The Transport Ministry had planned to sign a contract with the winner in autumn 2008.

This is the first PPP project the country has embarked on; two other highway construction packages are in the pipeline. The second tender should cover a 47-kilometre stretch of the R1 dual carriageway between Nitra and Tekovské Nemce, at an estimated value of Sk16 billion excluding VAT. The third package includes 29 kilometres of the most technically-demanding sections of the D1 highway between Žilina and Martin, and could be worth Sk39.8 billion, SITA wrote.

For the first tender package, each bidder had to demonstrate that it had experience of PPP road infrastructure projects between 1999 and 2007. Each project must have had at least one construction, operation and maintenance component, and total costs of at least €100 million. Applicants also had to prove that they can secure project revenues of €1.2 billion for each of the next three years, and have a share capital of about €800 million, according to the procurement notice in the EU Official Journal.

References will make up 70 percent of the total evaluation of the bidders, said the procurer. Experience will account for 10 percent; revenues from current operations and shareholders’ equity will account for seven percent each; and cash flow makes up six percent of the points the bidders can collect.

“Such mega-projects are very complicated matters from a legal and economic point of view and it is extremely difficult to avoid eventual trials,” the director of the Transportation Research Institute, Ľubomír Palčák, told The Slovak Spectator.

Every revision complicates the process of such projects and of course embeds the threat of missing the deadlines set, Palčák said.

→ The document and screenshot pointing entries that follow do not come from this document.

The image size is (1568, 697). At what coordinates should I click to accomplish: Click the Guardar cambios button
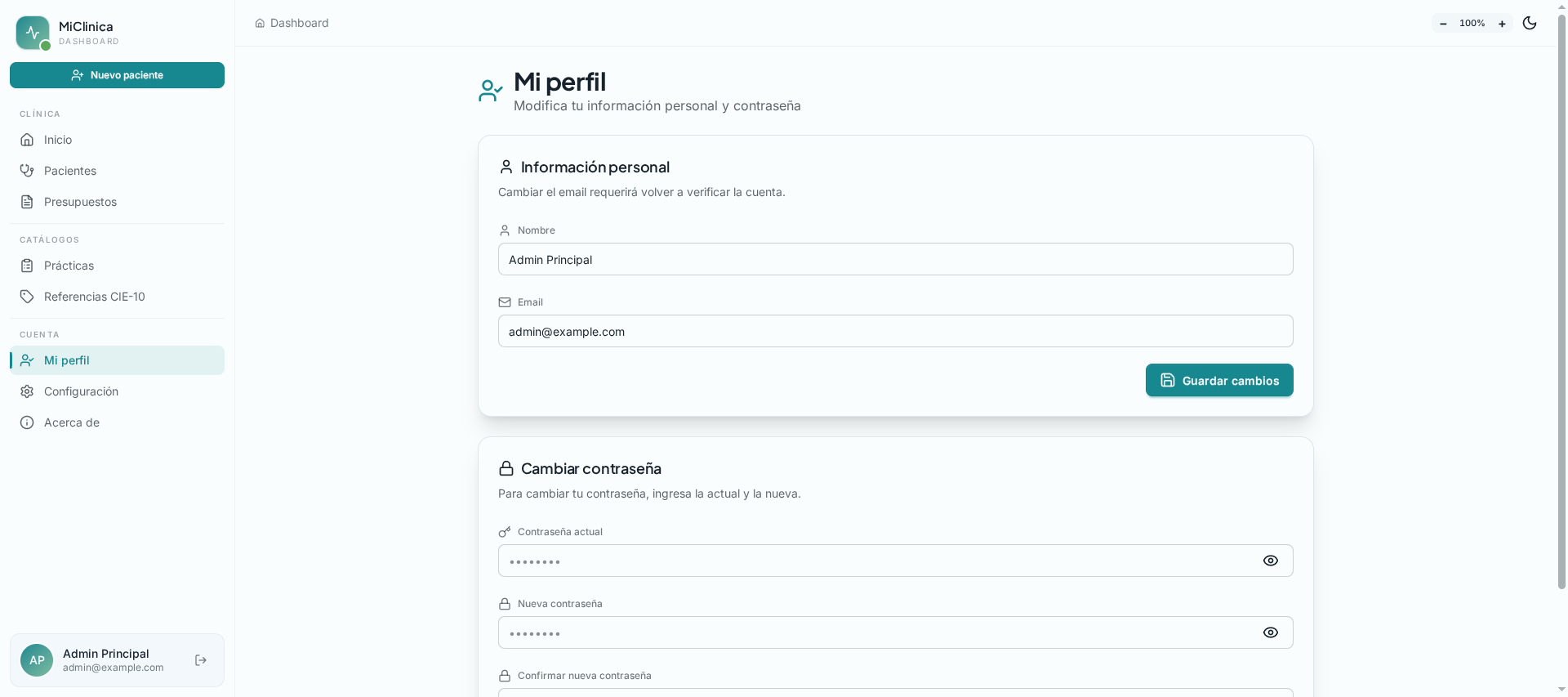(x=1219, y=380)
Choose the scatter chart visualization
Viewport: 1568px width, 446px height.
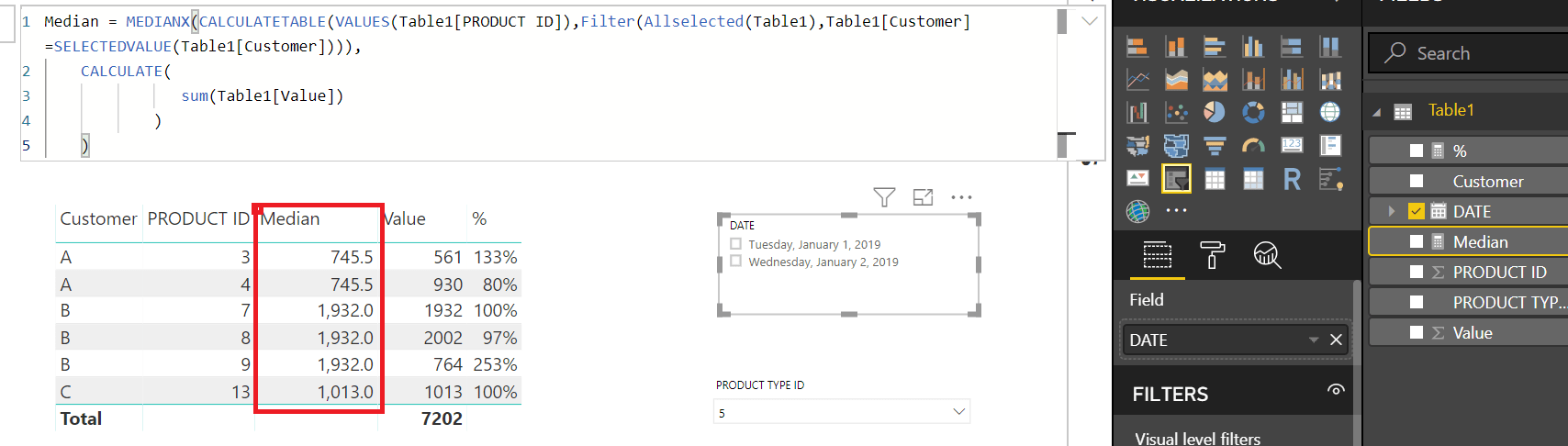[x=1176, y=112]
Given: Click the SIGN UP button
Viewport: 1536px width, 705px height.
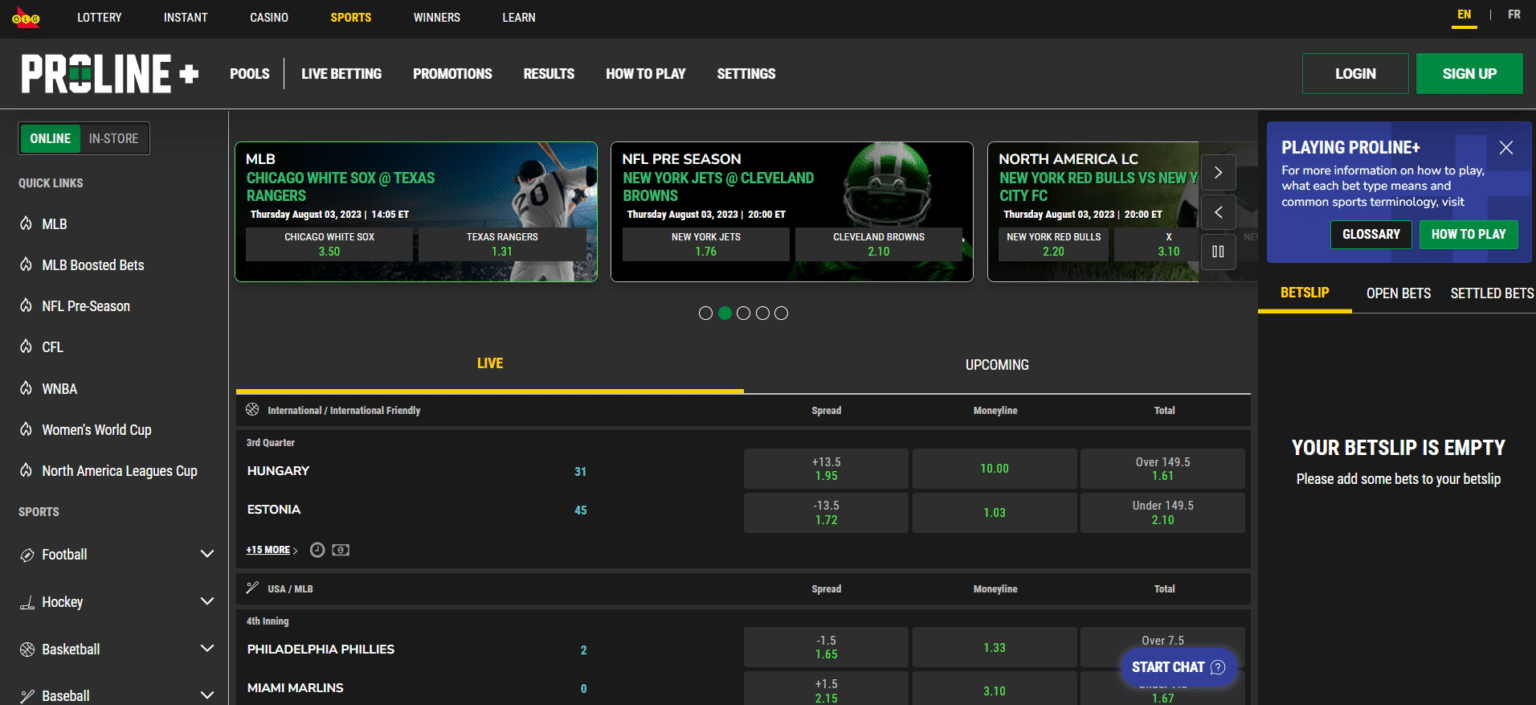Looking at the screenshot, I should point(1469,73).
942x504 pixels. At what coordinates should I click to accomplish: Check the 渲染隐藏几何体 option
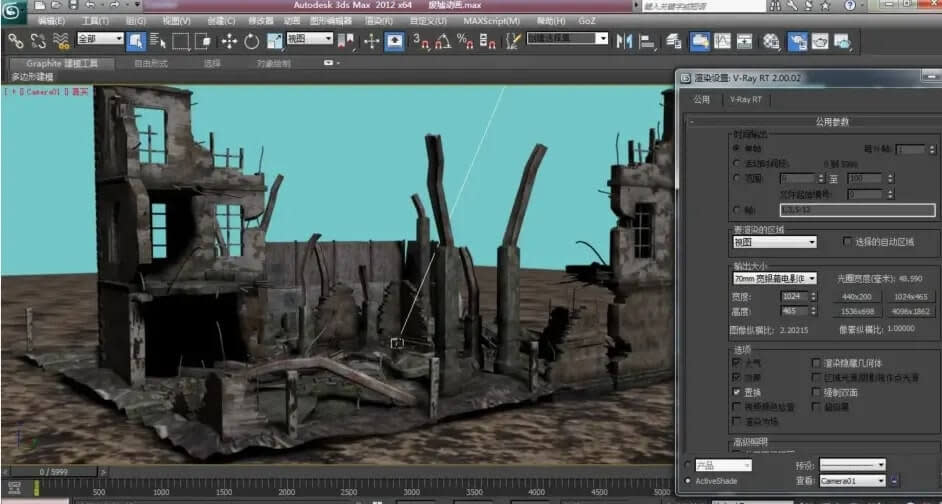point(815,363)
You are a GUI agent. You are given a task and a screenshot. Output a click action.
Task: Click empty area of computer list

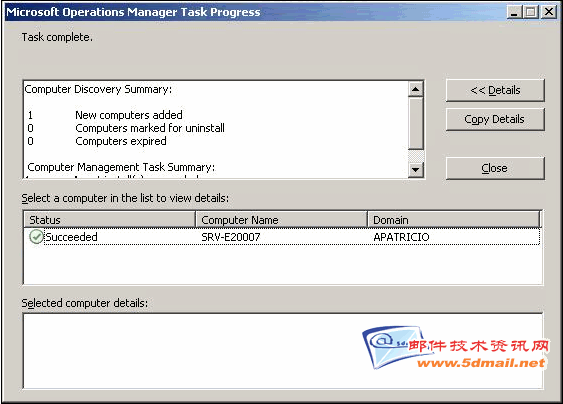(282, 265)
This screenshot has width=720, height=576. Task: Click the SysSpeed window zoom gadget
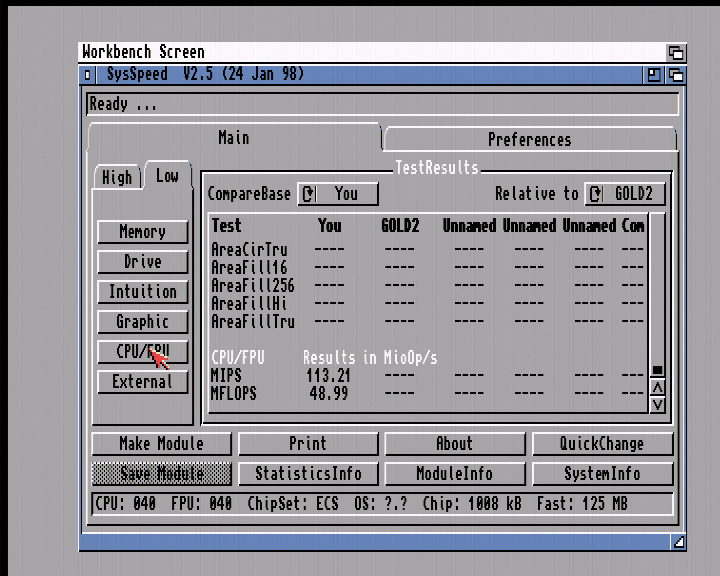pyautogui.click(x=653, y=75)
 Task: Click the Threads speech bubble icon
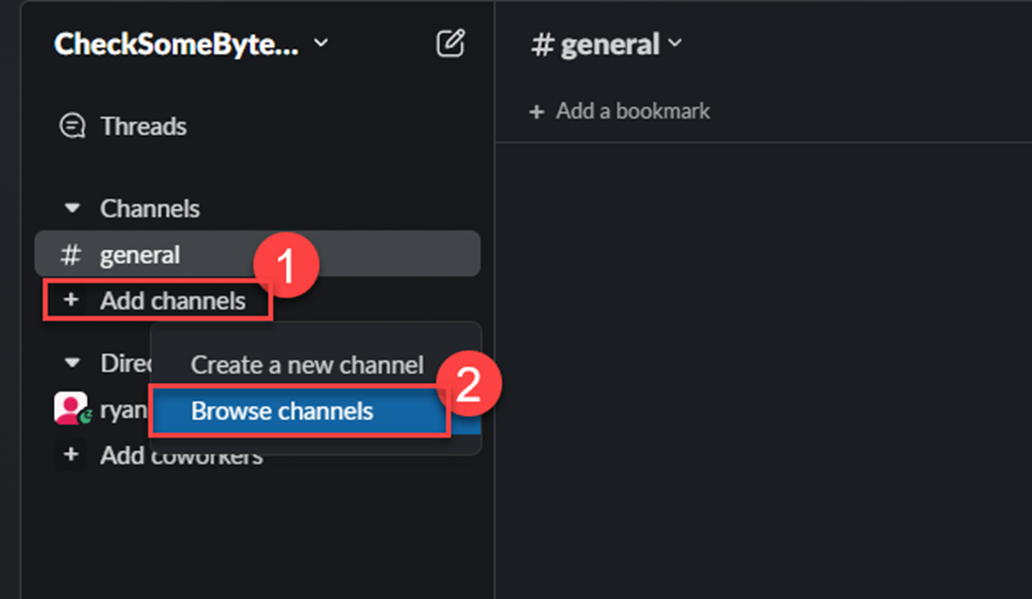tap(72, 126)
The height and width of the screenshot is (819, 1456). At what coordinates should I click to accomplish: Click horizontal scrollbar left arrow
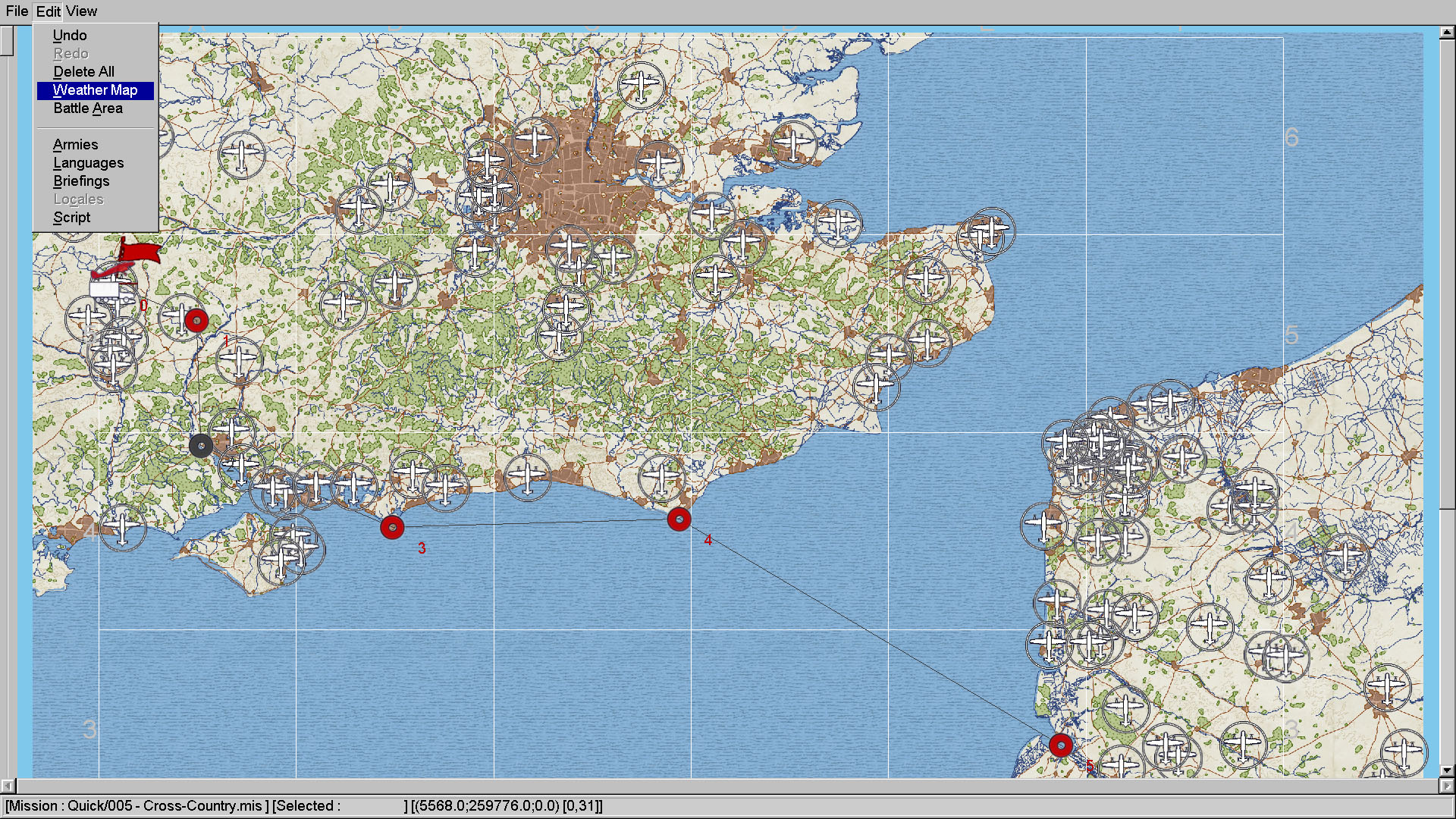7,786
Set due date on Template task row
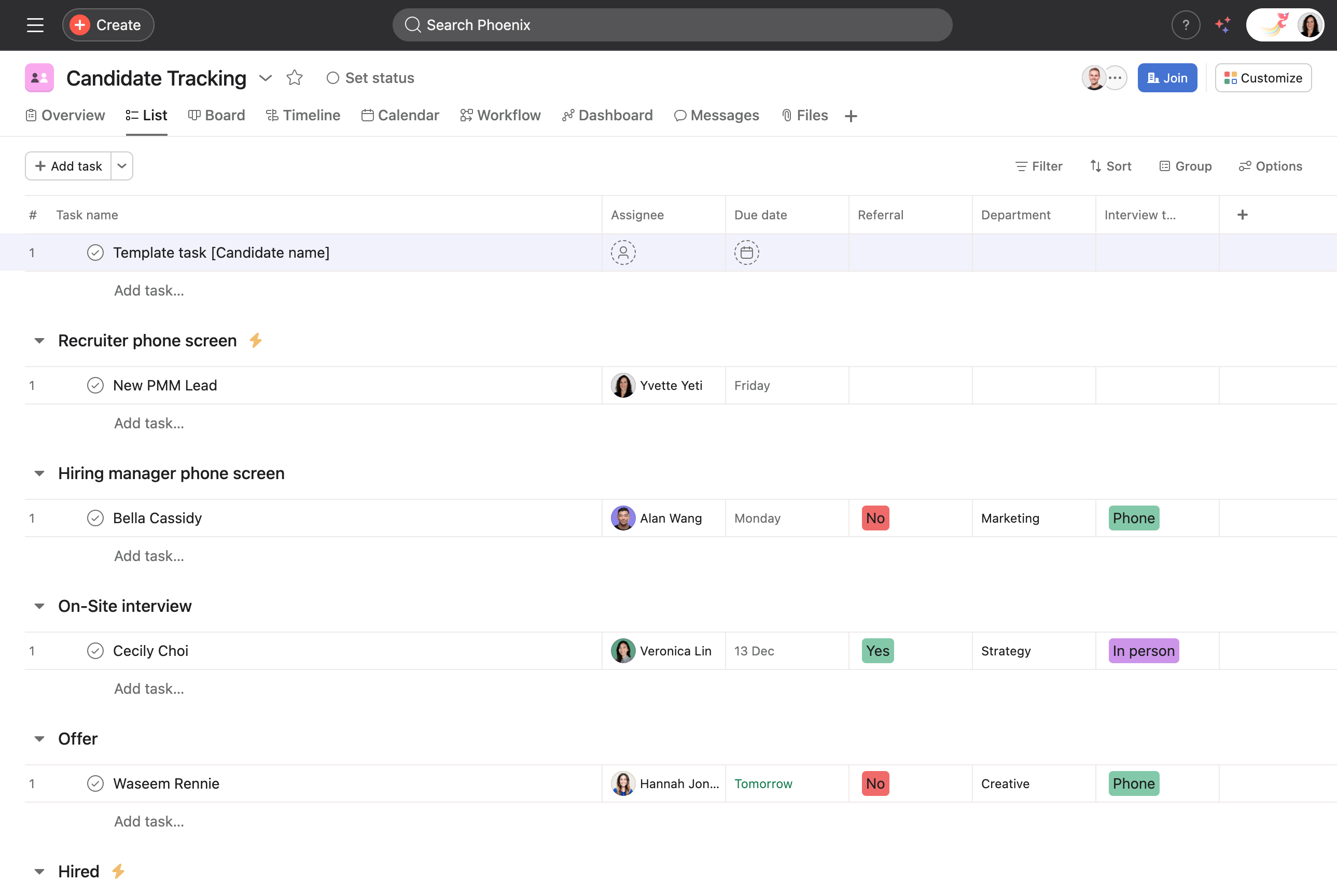 coord(746,252)
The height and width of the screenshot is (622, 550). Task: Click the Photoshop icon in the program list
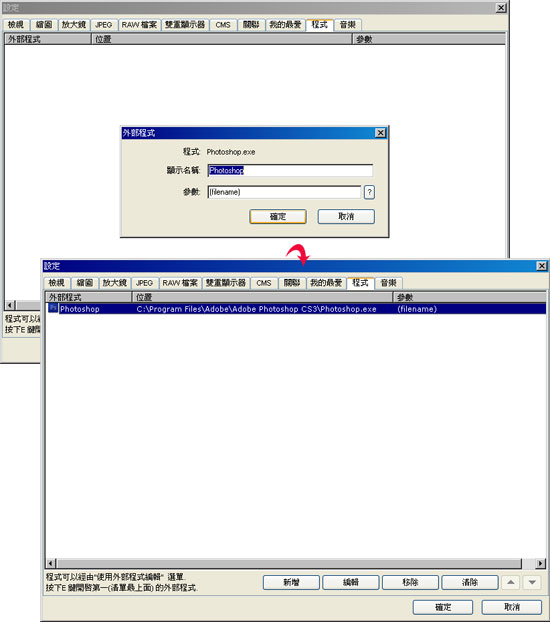[53, 308]
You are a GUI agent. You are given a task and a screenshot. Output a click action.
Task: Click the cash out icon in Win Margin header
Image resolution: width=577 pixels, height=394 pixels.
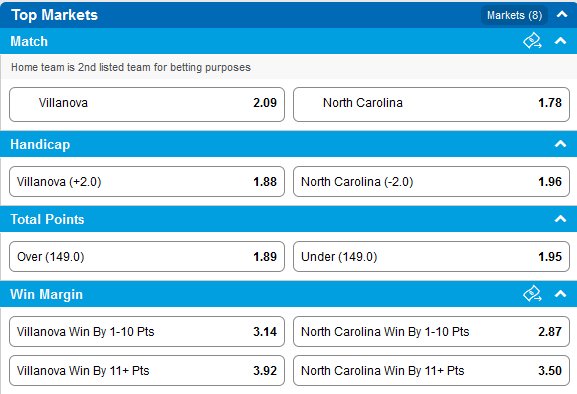[532, 294]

He does not expect that halting this tender will have an impact on the upcoming ones, or on Slovakia’s international credibility.

“Even the most developed countries struggle with similar problems,” Palčák said. “Maybe Slovakia is unique only on the point that the country has perhaps chosen far too large a package.”

However Palčák did criticise the level of politics involved in the whole process, which does not really help address the problems.

“What Slovakia needs the most is a highway and not political quarrels,” he told The Slovak Spectator.

Former transport minister Pavol Prokopovič has been critical of the complications surrounding the tender.

“It is, after all, proof that the projects have not been sufficiently prepared and there are immense risks,” Prokopovič told the financial daily Hospodárske Noviny. “The current government has had a megalomaniac approach without the necessary experience.”

Prokopovič, a deputy for the Slovak Democratic and Christian Union (SDKÚ), also told SITA that the 2010 highway deadline is completely unrealistic.

While the ministry remains optimistic about the time the court might take to rule on the procurement decisions, lawyers have been warning that the process might take several years.